## Problem:
Search the data for the string "computer" and gather each line it is in.
---+---
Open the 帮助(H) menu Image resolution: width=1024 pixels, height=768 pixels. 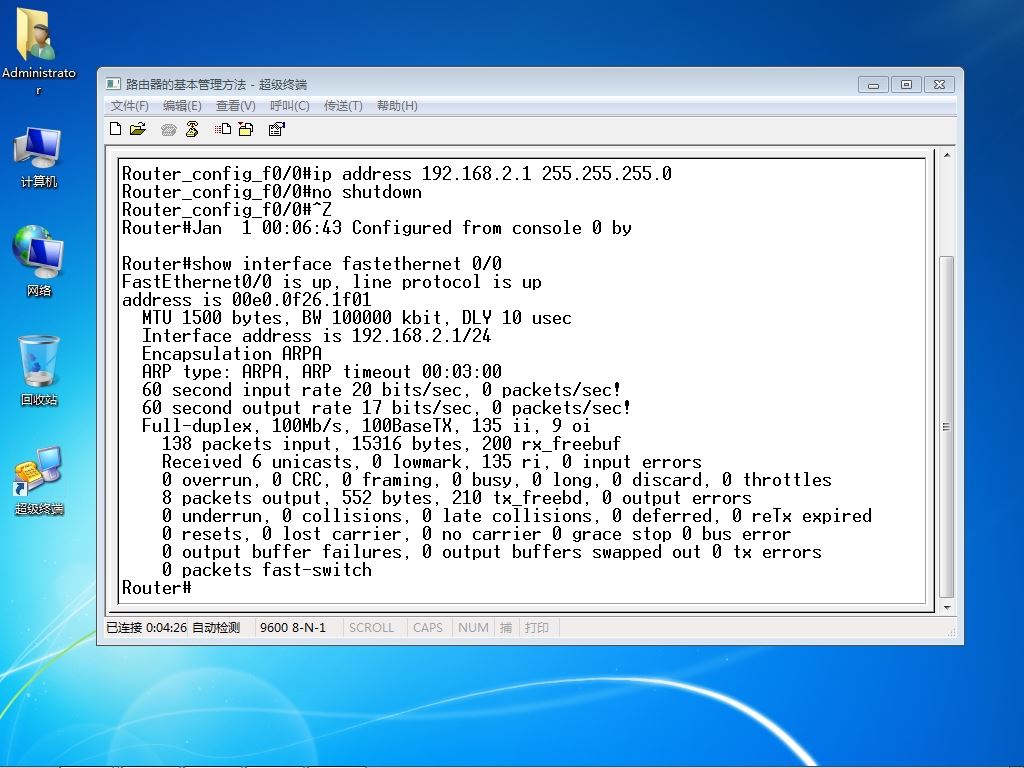click(397, 106)
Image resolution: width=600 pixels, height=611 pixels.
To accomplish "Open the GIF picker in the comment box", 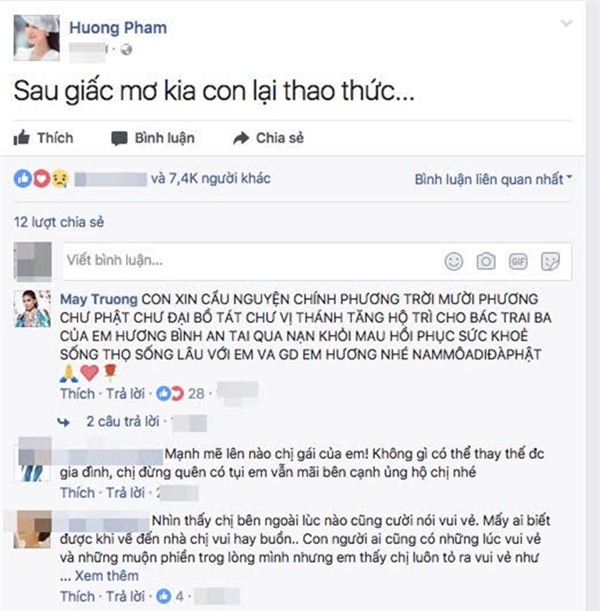I will 518,261.
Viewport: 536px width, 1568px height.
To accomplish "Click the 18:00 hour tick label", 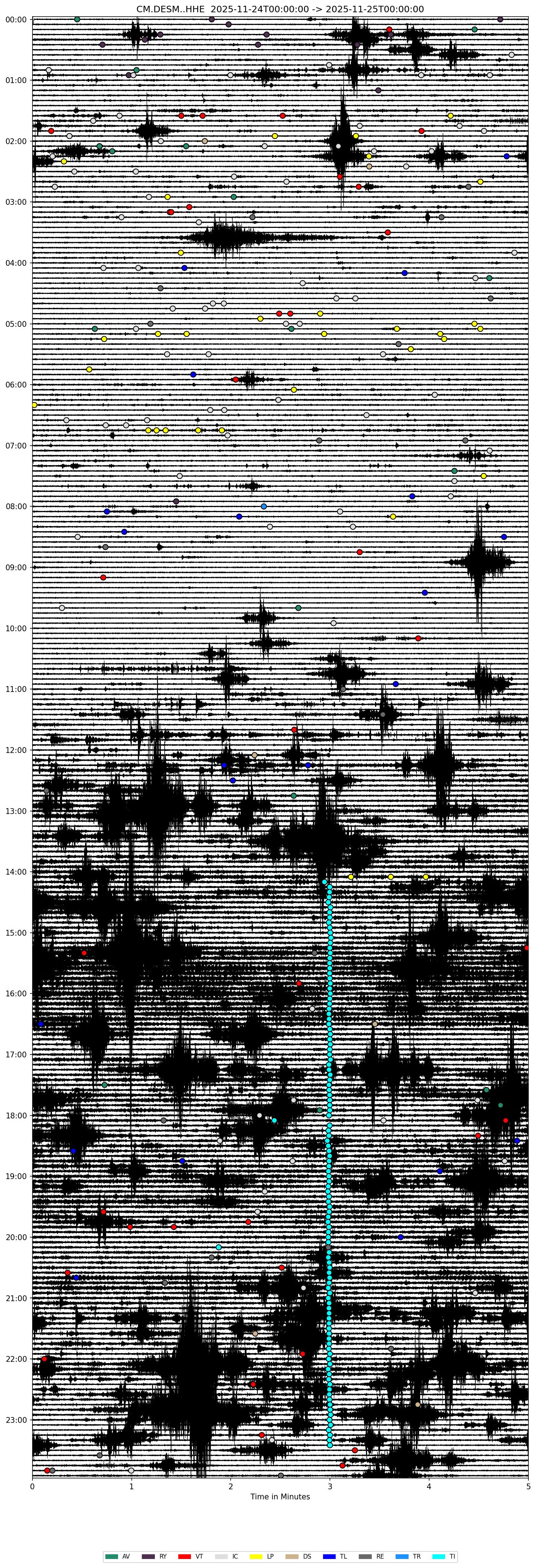I will (15, 1115).
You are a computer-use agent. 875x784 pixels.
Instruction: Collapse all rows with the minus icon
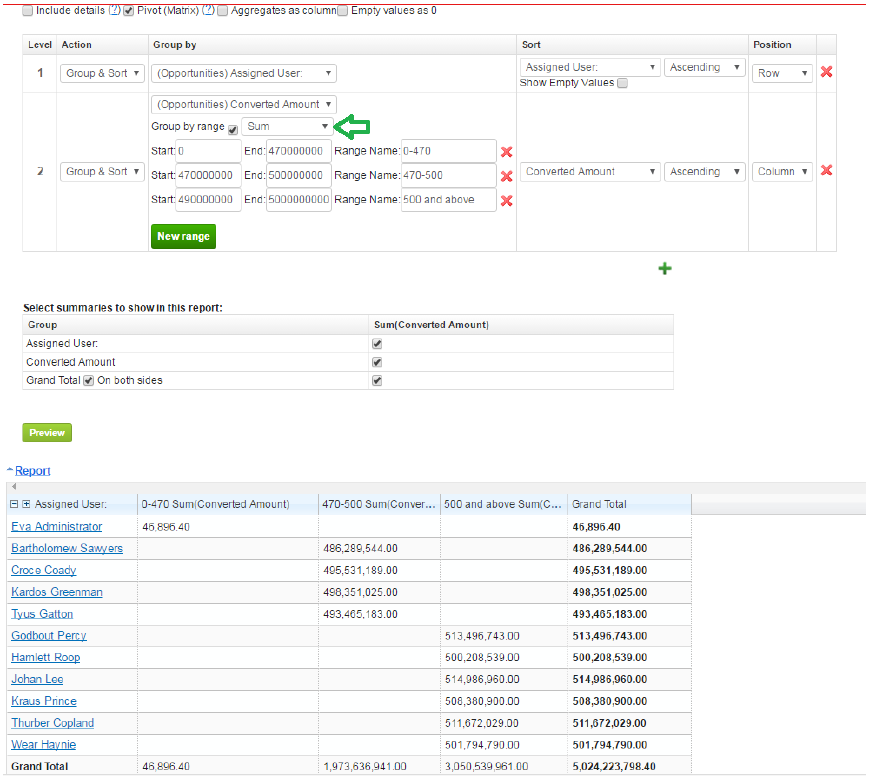tap(14, 504)
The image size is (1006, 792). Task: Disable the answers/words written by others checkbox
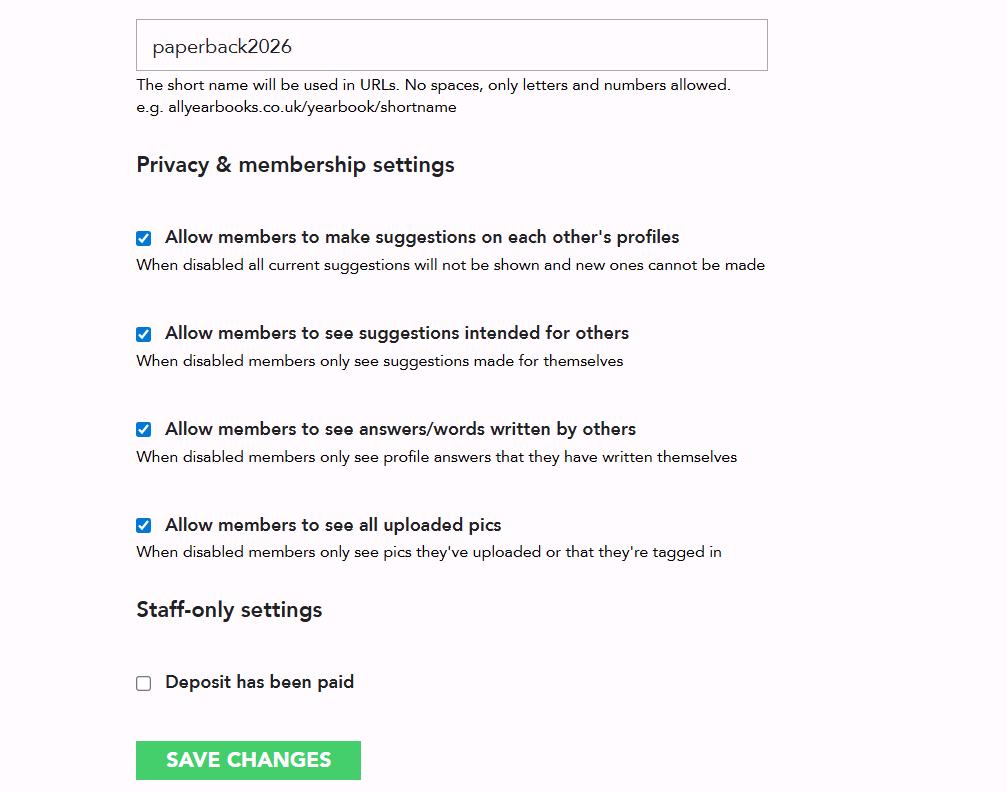pos(144,429)
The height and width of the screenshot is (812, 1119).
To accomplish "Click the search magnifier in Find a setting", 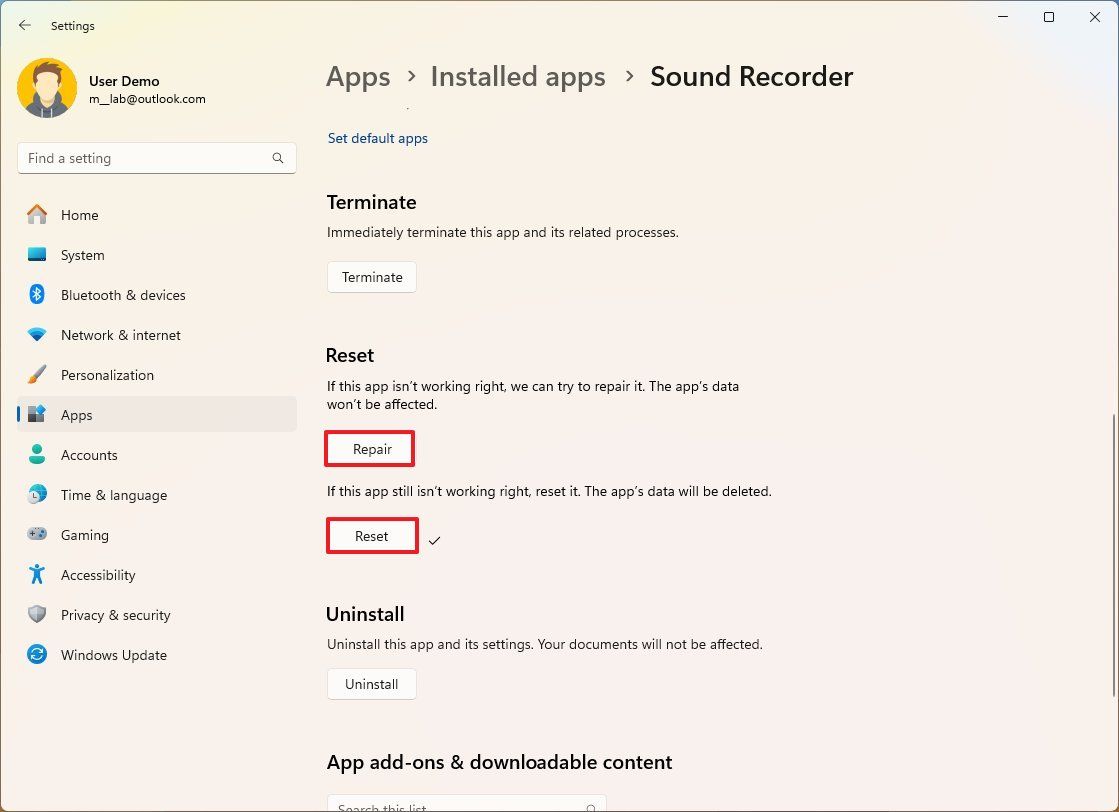I will coord(277,158).
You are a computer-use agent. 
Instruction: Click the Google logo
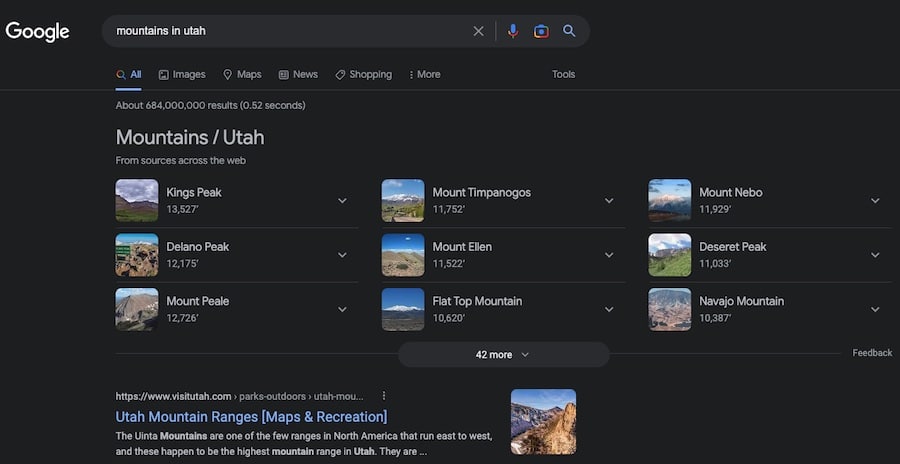pos(38,31)
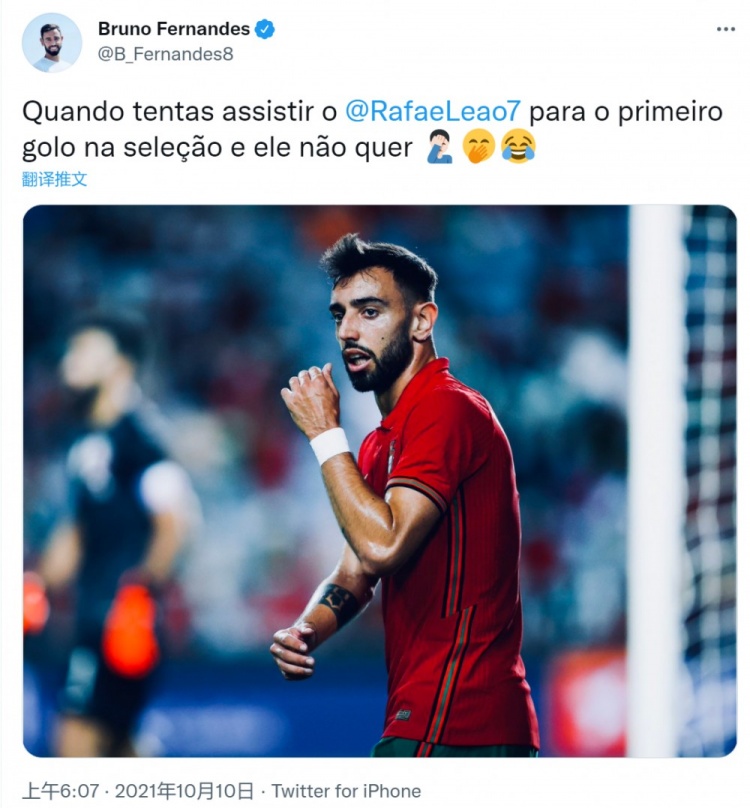Click the 翻译推文 translate tweet link

point(55,179)
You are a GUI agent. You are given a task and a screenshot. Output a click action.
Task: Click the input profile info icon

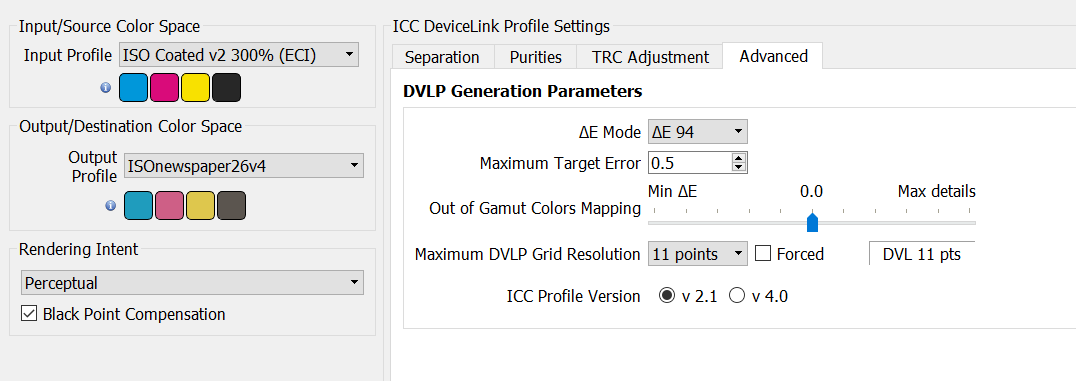point(105,88)
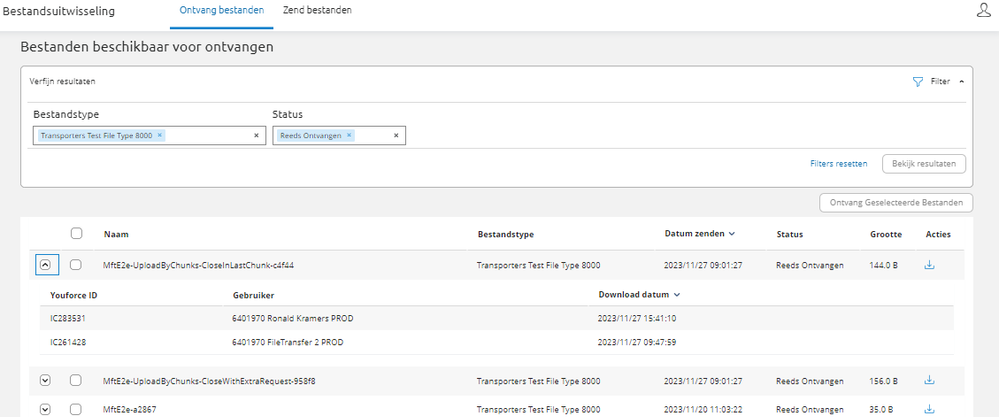Expand the MftE2e-a2867 row details
Image resolution: width=999 pixels, height=417 pixels.
pyautogui.click(x=45, y=409)
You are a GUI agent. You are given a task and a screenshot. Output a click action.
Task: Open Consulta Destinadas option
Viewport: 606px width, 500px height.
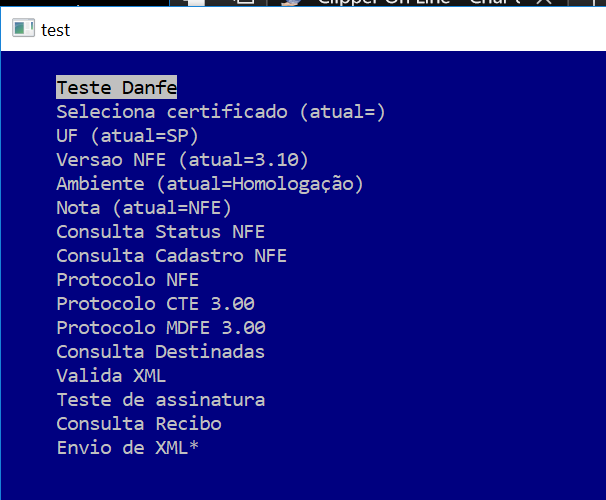(x=160, y=352)
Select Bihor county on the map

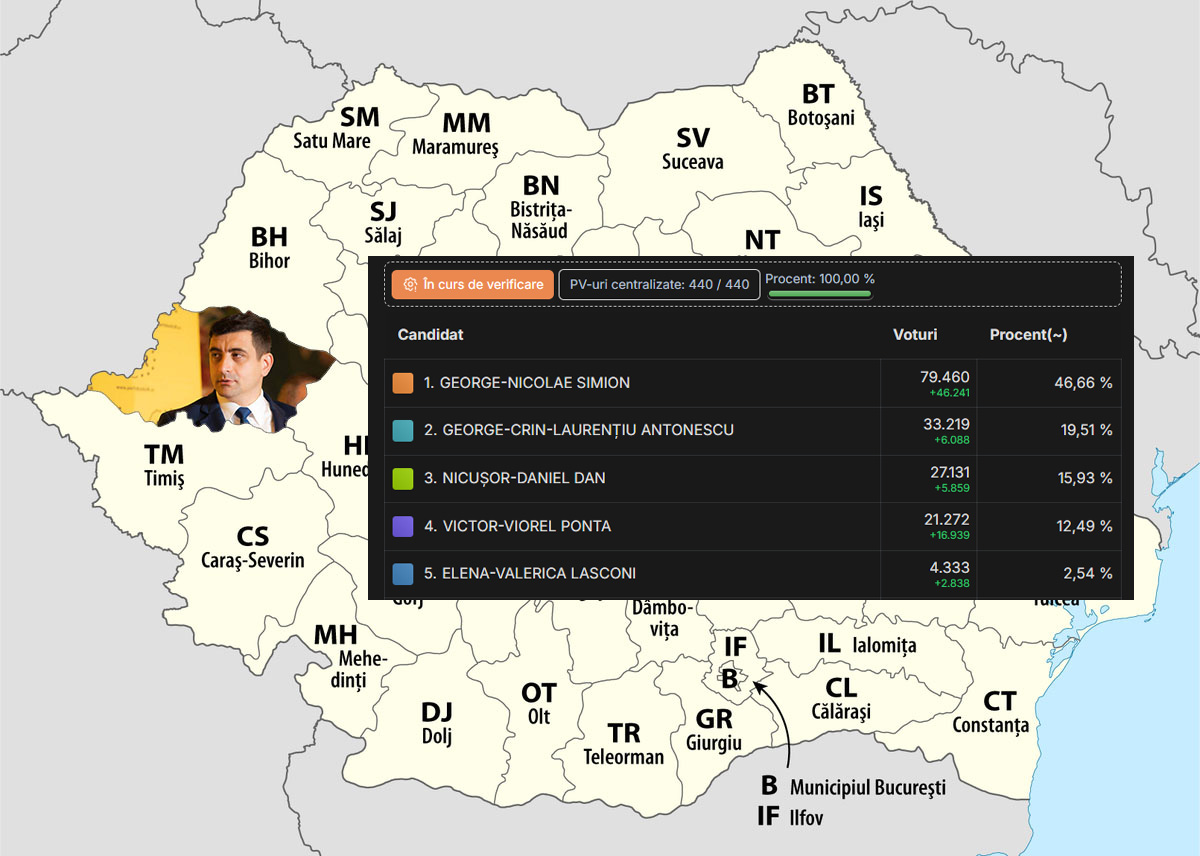[x=269, y=247]
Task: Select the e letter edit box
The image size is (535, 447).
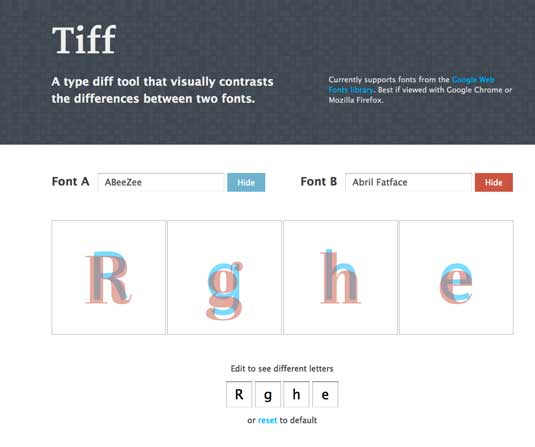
---+---
## Completed task:
You are a computer-use agent. 875x784 pixels.
You are a computer-use agent. 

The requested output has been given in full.